◆ Problem to work on:
From the line with "Select the PROBLEMS tab" to the final line of the records, every line is to be duplicated exactly, both of those lines included.

◆ Records for the exercise:
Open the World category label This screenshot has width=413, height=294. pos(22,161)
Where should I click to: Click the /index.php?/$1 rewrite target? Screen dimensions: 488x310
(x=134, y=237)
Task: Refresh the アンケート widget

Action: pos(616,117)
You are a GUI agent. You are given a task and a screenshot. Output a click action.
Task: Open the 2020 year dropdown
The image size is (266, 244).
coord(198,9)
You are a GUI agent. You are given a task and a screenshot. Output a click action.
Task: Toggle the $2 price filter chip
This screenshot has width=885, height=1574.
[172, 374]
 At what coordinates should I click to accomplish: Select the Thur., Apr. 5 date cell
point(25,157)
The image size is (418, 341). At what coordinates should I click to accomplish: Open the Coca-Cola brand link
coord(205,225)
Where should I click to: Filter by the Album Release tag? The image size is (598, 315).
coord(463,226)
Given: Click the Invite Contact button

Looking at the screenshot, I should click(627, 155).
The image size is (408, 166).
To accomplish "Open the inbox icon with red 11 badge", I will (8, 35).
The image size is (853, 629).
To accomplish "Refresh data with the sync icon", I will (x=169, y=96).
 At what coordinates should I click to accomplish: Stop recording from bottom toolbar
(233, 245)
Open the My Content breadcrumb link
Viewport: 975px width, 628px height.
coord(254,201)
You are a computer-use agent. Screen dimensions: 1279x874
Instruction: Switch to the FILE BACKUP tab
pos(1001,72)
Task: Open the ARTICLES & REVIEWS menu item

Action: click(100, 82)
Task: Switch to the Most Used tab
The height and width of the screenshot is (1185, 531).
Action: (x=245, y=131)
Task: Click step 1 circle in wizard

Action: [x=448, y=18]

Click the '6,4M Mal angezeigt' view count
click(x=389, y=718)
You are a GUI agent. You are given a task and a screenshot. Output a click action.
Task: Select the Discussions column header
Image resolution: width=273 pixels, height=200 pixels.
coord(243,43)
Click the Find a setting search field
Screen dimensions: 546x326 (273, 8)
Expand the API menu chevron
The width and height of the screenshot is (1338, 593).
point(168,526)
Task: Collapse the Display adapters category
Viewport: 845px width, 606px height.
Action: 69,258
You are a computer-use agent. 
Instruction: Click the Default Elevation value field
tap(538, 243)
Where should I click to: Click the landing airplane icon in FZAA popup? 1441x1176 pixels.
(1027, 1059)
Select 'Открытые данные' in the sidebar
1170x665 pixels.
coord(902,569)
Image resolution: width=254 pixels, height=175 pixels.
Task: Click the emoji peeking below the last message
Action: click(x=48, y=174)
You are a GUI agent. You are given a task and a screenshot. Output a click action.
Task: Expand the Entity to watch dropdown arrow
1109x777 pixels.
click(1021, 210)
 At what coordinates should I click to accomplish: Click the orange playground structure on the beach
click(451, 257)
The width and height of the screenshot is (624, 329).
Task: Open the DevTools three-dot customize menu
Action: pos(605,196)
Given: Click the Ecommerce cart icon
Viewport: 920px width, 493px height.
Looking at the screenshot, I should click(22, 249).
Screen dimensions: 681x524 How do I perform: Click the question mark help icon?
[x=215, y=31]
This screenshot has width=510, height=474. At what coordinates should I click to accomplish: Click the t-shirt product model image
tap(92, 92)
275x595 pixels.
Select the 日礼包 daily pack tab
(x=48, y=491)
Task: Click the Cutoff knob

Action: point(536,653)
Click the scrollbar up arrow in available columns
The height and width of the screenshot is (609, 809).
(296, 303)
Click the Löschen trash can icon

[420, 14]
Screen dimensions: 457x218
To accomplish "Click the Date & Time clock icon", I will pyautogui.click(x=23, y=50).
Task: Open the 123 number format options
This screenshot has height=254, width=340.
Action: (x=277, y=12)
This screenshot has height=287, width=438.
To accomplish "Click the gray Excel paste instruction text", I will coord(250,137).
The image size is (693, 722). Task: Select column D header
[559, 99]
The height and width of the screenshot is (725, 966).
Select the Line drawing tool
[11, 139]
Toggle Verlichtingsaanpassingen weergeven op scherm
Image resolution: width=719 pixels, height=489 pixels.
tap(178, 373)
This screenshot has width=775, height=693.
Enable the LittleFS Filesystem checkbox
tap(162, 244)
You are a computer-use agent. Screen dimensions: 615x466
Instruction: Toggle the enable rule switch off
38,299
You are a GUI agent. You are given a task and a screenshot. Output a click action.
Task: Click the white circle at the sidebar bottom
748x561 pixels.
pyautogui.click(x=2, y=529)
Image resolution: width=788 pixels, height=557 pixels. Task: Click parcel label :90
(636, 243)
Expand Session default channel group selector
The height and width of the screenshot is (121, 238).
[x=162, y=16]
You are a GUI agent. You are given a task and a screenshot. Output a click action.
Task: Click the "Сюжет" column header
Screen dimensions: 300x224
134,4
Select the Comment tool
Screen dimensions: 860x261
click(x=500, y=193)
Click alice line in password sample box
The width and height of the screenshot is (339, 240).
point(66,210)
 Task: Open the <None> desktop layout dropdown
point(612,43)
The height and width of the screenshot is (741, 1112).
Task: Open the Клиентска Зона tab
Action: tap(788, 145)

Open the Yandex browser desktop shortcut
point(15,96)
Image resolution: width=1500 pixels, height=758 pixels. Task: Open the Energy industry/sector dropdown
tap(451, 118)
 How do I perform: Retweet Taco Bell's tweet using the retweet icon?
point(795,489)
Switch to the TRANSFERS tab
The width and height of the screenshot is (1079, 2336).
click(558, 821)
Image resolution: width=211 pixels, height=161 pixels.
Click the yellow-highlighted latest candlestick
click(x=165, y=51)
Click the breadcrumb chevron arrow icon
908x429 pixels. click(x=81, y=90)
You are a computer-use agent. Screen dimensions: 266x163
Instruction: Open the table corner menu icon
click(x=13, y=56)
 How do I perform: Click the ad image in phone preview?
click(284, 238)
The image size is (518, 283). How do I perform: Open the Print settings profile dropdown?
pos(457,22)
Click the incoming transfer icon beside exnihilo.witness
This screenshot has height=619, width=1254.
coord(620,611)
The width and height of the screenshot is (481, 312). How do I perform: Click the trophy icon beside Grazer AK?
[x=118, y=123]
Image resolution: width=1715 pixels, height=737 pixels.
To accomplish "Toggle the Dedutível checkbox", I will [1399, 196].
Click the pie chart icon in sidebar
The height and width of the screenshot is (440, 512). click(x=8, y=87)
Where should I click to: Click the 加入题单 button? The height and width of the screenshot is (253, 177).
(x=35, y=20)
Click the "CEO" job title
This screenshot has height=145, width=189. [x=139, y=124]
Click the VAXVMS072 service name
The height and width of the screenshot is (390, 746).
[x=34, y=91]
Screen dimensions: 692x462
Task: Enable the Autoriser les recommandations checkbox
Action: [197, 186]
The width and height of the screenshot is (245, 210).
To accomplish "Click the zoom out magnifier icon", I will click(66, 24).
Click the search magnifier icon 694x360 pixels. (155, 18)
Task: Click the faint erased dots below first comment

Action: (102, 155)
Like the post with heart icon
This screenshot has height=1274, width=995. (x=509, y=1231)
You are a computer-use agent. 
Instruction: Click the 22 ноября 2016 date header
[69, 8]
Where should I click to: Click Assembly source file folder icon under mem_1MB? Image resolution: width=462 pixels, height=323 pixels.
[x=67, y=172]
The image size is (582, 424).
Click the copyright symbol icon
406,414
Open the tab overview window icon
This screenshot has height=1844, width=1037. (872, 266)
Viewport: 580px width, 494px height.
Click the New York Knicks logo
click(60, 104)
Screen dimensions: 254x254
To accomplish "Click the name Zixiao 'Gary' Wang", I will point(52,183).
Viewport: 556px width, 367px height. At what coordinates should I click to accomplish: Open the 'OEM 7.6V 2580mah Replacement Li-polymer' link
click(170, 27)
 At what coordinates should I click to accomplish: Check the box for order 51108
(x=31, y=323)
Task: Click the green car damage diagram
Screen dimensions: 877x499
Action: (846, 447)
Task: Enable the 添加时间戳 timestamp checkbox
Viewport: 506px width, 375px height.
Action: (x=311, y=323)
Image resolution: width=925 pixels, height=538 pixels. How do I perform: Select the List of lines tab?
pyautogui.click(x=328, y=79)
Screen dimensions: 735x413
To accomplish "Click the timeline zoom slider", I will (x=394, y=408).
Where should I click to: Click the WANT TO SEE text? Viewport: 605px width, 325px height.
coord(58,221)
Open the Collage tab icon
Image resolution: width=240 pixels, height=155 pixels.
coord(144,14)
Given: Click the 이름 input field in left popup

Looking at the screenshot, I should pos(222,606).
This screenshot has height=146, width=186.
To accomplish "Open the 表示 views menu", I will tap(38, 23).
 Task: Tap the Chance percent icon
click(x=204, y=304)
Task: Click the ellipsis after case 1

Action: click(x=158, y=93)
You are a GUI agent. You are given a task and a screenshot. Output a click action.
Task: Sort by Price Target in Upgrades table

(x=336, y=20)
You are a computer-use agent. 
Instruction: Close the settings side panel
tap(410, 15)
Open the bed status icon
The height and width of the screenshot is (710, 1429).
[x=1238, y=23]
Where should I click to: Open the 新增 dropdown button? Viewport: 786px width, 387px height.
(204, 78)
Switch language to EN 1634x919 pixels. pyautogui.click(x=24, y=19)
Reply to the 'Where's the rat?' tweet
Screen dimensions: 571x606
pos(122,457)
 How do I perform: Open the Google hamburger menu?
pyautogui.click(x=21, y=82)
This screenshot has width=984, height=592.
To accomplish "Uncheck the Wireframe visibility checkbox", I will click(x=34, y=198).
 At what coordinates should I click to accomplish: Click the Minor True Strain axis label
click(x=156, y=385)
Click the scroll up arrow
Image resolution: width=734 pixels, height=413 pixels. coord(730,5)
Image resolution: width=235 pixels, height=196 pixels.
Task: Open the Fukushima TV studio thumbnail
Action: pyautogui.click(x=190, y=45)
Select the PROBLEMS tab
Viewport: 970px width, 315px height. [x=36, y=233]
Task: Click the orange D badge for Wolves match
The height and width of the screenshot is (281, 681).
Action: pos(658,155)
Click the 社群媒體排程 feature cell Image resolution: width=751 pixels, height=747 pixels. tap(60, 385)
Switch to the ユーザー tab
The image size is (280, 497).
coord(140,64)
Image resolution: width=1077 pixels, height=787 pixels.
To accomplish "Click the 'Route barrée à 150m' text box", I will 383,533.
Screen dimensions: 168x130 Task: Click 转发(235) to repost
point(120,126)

◆ Completed task:
Select the PROBLEMS tab
Viewport: 970px width, 315px height. [x=36, y=233]
Task: Click the orange D badge for Wolves match
The height and width of the screenshot is (281, 681).
Action: pos(658,155)
Click the 社群媒體排程 feature cell Image resolution: width=751 pixels, height=747 pixels. tap(60, 385)
Switch to the ユーザー tab
The image size is (280, 497).
coord(140,64)
Image resolution: width=1077 pixels, height=787 pixels.
To accomplish "Click the 'Route barrée à 150m' text box", I will 383,533.
Screen dimensions: 168x130 Task: Click 转发(235) to repost
point(120,126)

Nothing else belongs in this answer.